Existence on their latest ranch is fraught with danger and, despite being a hard worker, Lennie is ill-equipped for it; there are threatening moments as the boss's son Curley craves a fight, while his new wife is busy craving the attention of every man she happens across. George and Lennie's dream comes so close they can almost reach out and touch it, but tragedy is foreshadowed in the fate of animals be they mice, old mutts or newborn puppies. Foolishly George leaves Lennie on the ranch for an evening while he goes to town with some of the other hands, with farther-reaching repercussions than even he could have imagined.
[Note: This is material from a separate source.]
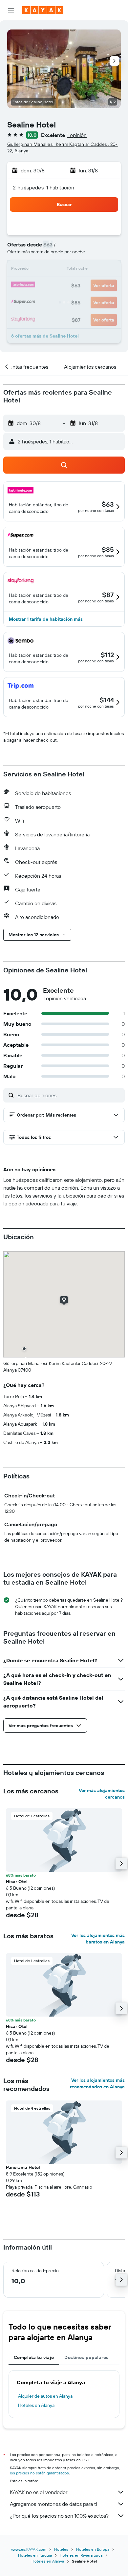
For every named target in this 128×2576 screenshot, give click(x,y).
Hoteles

Steinbeck's writing is as unflinching and atmospheric as ever, but I was startled that such a brief novella, more of a snapshot than a fully developed masterpiece, could have become the book of choice for GCSE. Maybe brevity is the point; the story can easily be absorbed in one sitting and regurgitated without too many problems. But surely it's an issue that there's only one stereotypical female character in the book, even though she has a suggestion of greater depths which could be explored in a longer novel. Does any of this make Of Mice and Men easier to discuss in answering a GCSE question? I have a feeling it might not.

The Master and Margarita by Mikhail Bulgakov

Entering the surreal world of 1930s Moscow when the Devil comes calling was my favourite of these three reads. He appears in the city one evening with a fast-talking black cat named Behometh and a motley collection of other associates, plus a set of bizarre predictions which unnervingly come true. Wreaking havoc all around him, it seems the citizens of Moscow are powerless in his grasp. 

Meanwhile, Pontius Pilate is in Jerusalem, overseeing the trial of Yeshua, a story at the heart of the Master's novel. Margarita, the Master's lover, believes passionately in his work, but given the opportunity by the Devil to become a witch with supernatural powers, she takes it and presides over his midnight ball.

This is a multi-layered satire of good and evil filled with allusion to Stalin's repressive regime and many of the absurdities it created. It is full of cultural and literary references, but tellingly, the devil has all the best lines; 'Manuscripts don't burn' he proclaims as he produces the novel the Master earlier threw on the fire.